Your goal:
Copy each line of the entries that includes the word "screenshot".

Dataset entries
'''
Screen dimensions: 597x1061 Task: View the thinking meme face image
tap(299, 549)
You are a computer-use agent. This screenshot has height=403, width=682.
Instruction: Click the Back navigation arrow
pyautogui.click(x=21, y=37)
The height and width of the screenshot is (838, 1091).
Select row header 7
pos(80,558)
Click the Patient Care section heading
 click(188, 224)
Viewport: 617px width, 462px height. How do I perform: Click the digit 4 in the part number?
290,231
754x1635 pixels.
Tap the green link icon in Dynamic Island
'''
Problem solution:
You are a computer-use agent. This screenshot has height=403, width=682.
The height and width of the screenshot is (838, 1091).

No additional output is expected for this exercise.